Yandongl writeup of Sha 2003
In this paper authors studied fast training method of CRF, and applied it to shallow parsing tasks (in this paper, NP chunking to be specific). Papers started with comparison between different machine learning approaches to sequence labeling such as k-order generative probabilistic models such as HMM, as well as sequence tagging approach. As authors pointed out, generative models heavily depend on the (conditional) independence between variables. Oftentimes, violation of this independence makes generative models difficult to train. In contrast, sequential tagging approach such as maximum-entropy are trained directly to improve the accuracy metrics, and hence works better. However, one problem of it if they often reach local mamximum.
CRF has the benefits of both generative and classification models. Lafferty showed CRF beat other models for POS task using an iterative scaling algorithm for training, which is shown to be slow to converge. In order to solve this, many other approaches have been proposed such as conjugate-gradient (CG), L-BFGS, Voted Perceptron, etc.

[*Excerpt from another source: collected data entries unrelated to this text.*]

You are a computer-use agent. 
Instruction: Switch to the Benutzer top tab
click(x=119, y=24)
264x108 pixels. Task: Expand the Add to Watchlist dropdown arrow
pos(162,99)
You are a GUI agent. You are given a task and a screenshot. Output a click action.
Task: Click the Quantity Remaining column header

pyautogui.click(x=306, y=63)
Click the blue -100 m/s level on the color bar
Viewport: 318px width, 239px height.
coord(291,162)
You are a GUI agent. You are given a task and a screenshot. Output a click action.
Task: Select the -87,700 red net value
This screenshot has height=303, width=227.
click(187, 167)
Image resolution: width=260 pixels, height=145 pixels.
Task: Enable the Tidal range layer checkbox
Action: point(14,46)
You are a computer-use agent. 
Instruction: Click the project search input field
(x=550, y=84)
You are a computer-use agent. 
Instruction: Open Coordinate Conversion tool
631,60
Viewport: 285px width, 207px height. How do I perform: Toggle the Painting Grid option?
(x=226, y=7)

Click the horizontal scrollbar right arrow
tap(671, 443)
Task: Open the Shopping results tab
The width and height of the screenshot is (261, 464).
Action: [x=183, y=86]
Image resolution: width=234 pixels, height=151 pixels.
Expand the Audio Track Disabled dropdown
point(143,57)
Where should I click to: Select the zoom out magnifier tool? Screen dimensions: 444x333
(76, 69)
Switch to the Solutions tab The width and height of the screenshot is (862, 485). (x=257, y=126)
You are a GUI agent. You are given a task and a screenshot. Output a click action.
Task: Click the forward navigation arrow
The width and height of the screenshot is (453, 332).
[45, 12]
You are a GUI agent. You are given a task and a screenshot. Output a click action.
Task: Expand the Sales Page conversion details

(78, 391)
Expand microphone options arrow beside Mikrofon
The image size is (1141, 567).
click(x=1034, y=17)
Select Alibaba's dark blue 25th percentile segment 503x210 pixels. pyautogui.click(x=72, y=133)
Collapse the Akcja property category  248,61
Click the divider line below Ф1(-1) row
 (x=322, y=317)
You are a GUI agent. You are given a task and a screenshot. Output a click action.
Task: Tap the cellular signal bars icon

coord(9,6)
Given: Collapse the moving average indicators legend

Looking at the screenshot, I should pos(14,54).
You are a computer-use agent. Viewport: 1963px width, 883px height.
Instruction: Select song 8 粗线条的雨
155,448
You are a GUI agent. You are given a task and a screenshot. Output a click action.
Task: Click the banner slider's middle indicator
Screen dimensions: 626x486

Authors carried out a series of experiments comparing those training method. The datasets are RM data set of Ramshaw and Marcus, and modified CoNLL-2000 version of Tjong Kim Sand and Buchholz. Chunking CRFs have a second-order Markov dependency between chunk tags. Parameter tuning is introduced because F score reaches maximum while log-likelihood keeps growing.
Results showed that first, CRF beats other models. Second effective training can be obtained via CG or L-BFGS, both of which are much faster than GIS.